All lines with the word "Enable" are to be found and copied from the listing.

━━━━━ The records

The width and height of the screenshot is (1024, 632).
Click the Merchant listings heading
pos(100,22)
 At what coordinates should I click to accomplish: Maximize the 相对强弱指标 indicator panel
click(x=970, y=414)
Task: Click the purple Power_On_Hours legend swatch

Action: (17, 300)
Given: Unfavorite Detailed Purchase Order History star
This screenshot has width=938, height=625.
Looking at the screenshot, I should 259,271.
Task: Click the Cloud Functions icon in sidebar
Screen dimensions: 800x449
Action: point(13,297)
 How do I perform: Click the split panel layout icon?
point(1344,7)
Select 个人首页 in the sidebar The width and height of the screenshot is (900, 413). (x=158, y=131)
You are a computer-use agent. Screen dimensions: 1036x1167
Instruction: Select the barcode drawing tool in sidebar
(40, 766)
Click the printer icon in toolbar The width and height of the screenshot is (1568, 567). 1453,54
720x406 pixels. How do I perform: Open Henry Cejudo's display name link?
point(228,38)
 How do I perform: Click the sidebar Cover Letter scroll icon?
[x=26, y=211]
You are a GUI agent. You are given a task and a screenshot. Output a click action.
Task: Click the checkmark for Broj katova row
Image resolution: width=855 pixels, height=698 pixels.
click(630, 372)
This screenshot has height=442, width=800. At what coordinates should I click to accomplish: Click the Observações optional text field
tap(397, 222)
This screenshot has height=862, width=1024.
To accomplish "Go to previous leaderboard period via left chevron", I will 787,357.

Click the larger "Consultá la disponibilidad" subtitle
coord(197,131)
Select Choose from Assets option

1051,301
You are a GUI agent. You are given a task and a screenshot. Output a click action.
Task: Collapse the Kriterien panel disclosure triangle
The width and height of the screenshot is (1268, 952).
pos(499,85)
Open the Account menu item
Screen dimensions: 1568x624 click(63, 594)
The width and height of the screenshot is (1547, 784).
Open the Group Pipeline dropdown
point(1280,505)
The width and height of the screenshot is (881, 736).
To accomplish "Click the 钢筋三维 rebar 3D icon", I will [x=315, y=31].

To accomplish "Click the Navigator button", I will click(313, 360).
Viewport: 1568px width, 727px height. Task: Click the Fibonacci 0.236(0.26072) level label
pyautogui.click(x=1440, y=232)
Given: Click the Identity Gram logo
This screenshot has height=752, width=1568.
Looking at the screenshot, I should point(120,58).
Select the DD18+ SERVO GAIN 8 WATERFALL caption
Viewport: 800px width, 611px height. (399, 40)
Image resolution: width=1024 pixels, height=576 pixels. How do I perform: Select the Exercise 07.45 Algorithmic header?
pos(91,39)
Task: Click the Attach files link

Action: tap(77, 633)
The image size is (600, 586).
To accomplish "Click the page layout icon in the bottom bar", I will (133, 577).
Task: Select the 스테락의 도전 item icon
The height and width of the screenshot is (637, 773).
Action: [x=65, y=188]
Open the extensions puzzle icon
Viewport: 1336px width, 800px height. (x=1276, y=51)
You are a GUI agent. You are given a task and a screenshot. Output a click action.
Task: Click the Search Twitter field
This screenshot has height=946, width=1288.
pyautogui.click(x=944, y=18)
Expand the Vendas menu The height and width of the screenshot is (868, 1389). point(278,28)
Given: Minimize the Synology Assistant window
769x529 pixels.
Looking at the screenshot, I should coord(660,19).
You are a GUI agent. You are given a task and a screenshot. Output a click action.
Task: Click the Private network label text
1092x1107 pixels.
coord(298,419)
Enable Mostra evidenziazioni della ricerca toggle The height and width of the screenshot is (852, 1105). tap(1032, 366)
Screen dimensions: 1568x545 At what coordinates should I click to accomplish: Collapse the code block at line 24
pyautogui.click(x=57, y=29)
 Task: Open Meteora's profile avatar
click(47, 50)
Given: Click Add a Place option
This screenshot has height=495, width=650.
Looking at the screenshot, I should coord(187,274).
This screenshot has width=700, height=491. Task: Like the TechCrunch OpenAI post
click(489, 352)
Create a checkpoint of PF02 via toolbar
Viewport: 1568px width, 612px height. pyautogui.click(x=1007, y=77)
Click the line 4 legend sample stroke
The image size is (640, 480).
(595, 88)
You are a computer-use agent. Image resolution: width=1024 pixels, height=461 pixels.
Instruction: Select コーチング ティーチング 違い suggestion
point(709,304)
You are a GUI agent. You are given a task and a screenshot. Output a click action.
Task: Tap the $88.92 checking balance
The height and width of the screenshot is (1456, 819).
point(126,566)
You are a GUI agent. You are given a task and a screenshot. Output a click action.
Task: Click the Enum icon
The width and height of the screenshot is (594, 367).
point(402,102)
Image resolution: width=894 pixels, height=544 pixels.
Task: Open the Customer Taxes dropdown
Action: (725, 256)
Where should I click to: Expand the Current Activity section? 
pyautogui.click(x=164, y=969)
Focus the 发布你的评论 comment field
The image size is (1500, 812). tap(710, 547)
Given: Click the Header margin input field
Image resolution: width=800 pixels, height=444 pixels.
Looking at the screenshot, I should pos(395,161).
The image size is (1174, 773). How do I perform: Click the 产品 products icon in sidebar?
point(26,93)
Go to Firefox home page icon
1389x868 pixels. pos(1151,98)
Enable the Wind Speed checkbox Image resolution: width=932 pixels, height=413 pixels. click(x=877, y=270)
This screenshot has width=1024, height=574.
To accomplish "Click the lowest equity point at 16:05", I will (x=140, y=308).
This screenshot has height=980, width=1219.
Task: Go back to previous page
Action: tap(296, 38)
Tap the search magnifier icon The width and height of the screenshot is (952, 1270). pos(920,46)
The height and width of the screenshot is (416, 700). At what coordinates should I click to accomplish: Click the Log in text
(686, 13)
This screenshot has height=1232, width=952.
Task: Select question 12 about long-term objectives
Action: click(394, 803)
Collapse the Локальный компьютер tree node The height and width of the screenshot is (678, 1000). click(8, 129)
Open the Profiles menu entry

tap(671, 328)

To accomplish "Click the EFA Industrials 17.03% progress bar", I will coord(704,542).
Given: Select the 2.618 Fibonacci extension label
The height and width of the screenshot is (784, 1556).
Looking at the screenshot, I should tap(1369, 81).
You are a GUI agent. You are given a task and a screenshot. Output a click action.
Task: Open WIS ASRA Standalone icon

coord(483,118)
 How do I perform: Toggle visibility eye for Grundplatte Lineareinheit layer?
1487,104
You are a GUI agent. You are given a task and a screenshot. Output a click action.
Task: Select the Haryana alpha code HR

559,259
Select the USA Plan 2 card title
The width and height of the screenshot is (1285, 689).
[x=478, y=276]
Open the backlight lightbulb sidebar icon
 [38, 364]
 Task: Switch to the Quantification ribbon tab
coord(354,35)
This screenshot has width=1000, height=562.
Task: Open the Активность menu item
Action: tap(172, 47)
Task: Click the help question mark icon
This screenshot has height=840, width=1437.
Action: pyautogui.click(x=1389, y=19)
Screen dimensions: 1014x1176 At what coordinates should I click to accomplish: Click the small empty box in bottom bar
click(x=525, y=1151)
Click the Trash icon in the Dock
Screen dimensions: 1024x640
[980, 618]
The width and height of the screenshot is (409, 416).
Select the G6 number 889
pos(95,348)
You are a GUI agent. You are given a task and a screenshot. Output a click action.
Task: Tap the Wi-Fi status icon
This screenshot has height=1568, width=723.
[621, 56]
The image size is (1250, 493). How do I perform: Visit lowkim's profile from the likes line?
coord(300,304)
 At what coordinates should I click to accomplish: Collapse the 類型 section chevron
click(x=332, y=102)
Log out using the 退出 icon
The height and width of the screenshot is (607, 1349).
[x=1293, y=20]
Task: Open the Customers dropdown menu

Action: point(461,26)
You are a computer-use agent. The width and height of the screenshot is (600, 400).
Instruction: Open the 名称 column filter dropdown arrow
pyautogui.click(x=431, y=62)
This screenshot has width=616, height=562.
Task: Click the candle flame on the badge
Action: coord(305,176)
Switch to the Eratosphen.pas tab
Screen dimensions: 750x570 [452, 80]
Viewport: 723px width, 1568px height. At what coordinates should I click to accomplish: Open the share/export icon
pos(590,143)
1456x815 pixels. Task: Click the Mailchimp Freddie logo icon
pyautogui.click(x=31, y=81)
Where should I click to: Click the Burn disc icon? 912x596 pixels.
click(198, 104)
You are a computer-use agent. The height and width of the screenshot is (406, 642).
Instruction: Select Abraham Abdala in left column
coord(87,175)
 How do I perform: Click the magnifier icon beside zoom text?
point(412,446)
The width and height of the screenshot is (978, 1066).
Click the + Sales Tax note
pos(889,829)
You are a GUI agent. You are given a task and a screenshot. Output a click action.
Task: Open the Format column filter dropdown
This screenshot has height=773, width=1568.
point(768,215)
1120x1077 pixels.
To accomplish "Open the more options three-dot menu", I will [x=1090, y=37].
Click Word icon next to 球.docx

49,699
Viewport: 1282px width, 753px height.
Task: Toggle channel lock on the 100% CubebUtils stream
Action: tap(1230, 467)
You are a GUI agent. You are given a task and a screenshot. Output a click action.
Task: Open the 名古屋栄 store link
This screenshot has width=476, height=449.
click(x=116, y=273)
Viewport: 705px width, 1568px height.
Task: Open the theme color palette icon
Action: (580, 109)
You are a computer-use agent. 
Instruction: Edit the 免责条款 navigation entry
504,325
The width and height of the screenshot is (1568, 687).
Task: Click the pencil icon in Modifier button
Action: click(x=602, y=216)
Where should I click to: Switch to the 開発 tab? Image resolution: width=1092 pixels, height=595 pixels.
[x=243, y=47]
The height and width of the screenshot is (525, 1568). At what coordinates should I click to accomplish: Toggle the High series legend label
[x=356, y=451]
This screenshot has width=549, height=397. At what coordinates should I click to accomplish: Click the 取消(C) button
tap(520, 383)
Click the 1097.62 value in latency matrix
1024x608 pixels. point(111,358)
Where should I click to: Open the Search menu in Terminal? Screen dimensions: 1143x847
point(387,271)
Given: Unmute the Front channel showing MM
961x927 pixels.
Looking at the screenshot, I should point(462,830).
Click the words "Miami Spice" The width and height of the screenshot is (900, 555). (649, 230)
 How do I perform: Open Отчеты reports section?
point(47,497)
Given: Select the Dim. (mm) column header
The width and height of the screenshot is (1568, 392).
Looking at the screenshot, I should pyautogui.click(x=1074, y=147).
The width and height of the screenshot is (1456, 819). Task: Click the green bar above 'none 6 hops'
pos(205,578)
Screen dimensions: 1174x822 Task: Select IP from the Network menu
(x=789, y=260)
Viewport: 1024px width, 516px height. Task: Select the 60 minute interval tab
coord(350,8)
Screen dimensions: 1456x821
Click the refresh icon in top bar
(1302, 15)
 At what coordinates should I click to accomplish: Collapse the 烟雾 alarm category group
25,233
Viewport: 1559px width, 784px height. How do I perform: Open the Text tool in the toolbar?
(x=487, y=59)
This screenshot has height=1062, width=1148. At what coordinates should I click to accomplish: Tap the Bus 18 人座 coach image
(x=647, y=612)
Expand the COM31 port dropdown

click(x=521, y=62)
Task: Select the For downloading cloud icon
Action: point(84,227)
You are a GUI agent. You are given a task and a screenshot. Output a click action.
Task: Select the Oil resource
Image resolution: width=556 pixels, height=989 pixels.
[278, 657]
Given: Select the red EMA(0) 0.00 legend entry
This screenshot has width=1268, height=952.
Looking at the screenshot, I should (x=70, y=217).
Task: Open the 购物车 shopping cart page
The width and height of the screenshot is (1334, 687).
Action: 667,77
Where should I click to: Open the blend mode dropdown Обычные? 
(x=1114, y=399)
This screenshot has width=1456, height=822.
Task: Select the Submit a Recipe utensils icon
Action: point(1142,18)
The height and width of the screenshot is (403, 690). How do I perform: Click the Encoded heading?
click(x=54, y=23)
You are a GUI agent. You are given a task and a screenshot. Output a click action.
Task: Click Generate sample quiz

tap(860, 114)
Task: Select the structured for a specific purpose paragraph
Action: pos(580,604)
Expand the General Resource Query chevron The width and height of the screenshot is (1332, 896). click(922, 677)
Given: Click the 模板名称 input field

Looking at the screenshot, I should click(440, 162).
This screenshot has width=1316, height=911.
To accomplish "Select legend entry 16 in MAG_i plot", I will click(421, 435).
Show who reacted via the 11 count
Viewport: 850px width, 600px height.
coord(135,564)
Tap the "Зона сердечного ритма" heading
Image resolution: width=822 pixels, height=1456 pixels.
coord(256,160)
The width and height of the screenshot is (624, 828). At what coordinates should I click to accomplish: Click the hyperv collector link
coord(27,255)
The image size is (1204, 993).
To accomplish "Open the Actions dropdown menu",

━━━━━━━━━━

● Exercise solution:
Enable Mostra evidenziazioni della ricerca toggle The height and width of the screenshot is (852, 1105). tap(1032, 366)
Enable the Wind Speed checkbox Image resolution: width=932 pixels, height=413 pixels. click(x=877, y=270)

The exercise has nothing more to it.